Records excerpted from a collection:
++++++
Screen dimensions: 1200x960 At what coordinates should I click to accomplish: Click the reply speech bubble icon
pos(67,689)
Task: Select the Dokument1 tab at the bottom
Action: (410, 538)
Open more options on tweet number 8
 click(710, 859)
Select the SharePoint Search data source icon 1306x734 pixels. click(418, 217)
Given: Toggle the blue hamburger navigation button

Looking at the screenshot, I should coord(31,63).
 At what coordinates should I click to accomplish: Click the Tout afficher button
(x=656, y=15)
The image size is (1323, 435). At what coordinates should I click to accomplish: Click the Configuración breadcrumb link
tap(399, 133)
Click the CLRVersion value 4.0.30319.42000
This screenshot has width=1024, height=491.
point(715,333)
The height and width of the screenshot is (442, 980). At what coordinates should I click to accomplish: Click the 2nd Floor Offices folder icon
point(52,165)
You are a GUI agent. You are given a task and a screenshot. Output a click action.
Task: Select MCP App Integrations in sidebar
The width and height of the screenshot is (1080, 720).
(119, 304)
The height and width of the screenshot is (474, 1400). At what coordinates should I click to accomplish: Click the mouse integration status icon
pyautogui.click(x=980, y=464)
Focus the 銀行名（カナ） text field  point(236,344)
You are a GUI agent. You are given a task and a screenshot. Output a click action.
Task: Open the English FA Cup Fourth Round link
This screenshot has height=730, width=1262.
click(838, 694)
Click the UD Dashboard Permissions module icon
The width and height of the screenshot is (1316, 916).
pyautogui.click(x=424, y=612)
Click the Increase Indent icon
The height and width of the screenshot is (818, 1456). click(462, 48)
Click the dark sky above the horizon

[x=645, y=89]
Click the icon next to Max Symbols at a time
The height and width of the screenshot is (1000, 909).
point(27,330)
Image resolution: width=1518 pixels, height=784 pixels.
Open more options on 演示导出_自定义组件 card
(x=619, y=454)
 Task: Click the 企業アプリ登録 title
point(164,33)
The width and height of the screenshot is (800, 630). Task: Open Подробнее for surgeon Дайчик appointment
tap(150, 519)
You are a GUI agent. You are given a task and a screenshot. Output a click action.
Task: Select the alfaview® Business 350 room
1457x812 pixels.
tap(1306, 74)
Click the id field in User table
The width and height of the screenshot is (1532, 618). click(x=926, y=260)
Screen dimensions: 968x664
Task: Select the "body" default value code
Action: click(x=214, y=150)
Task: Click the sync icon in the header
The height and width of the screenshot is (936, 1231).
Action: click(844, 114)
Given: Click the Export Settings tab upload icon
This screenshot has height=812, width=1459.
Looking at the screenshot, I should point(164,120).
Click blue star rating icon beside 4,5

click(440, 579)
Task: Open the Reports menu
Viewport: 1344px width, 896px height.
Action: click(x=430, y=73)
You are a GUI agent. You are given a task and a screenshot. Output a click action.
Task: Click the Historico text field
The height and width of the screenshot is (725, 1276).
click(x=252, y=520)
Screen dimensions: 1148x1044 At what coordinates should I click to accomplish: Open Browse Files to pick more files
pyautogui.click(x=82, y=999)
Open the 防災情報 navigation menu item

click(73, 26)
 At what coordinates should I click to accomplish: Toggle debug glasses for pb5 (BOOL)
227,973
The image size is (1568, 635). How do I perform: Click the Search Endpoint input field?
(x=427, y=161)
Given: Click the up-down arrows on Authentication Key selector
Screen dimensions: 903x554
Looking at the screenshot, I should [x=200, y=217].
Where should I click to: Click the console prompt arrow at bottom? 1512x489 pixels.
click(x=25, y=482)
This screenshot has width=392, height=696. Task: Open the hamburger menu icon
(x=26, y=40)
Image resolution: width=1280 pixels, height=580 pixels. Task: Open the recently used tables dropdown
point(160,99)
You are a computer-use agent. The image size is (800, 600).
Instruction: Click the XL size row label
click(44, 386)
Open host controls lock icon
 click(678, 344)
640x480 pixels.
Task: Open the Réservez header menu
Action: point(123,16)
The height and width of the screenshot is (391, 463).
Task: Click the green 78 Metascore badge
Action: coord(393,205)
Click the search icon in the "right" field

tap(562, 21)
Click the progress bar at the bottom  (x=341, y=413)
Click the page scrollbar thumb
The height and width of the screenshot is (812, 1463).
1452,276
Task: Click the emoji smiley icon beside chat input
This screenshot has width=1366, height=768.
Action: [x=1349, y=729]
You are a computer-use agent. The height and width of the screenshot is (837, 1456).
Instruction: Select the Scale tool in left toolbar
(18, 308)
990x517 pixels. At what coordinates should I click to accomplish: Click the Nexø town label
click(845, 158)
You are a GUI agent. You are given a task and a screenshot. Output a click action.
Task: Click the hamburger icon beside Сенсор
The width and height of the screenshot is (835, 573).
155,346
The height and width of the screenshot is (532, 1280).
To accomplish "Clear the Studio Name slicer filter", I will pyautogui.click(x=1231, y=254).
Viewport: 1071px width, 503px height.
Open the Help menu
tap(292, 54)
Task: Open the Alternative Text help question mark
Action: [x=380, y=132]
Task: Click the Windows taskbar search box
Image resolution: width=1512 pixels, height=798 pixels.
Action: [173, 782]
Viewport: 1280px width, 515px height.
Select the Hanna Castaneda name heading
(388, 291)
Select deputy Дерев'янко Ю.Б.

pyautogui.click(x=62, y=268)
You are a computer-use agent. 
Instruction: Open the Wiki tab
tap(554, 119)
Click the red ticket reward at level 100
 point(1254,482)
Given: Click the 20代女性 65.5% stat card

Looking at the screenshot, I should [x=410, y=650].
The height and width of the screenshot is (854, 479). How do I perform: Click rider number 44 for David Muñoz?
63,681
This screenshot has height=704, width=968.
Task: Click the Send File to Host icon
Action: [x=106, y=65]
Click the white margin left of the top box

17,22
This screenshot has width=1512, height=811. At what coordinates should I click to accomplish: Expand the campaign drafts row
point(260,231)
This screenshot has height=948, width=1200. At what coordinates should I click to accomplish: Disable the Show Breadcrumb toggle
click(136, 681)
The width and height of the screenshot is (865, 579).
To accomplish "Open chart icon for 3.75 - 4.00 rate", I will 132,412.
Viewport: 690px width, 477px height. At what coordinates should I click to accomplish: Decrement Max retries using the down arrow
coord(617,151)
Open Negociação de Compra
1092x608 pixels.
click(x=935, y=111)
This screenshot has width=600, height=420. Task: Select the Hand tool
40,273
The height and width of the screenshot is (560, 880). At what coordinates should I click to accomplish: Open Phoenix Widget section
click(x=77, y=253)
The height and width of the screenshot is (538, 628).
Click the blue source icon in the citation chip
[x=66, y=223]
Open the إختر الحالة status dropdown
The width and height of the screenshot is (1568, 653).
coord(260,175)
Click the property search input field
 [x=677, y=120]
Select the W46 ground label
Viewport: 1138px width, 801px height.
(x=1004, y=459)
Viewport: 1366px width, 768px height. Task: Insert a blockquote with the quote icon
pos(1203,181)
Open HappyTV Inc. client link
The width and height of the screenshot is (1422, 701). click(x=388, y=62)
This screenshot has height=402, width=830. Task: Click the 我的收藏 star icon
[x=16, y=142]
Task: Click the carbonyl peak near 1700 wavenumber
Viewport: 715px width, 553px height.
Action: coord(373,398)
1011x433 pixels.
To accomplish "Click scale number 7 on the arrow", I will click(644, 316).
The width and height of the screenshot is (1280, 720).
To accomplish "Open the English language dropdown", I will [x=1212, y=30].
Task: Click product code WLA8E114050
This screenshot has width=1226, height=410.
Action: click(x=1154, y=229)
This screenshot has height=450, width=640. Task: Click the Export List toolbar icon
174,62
++++++
§ **WHAT YOU ARE ASKED TO DO**
Figure out how many lines in the entries above contain "computer". Write only that number.

§ **TASK ANSWER**
3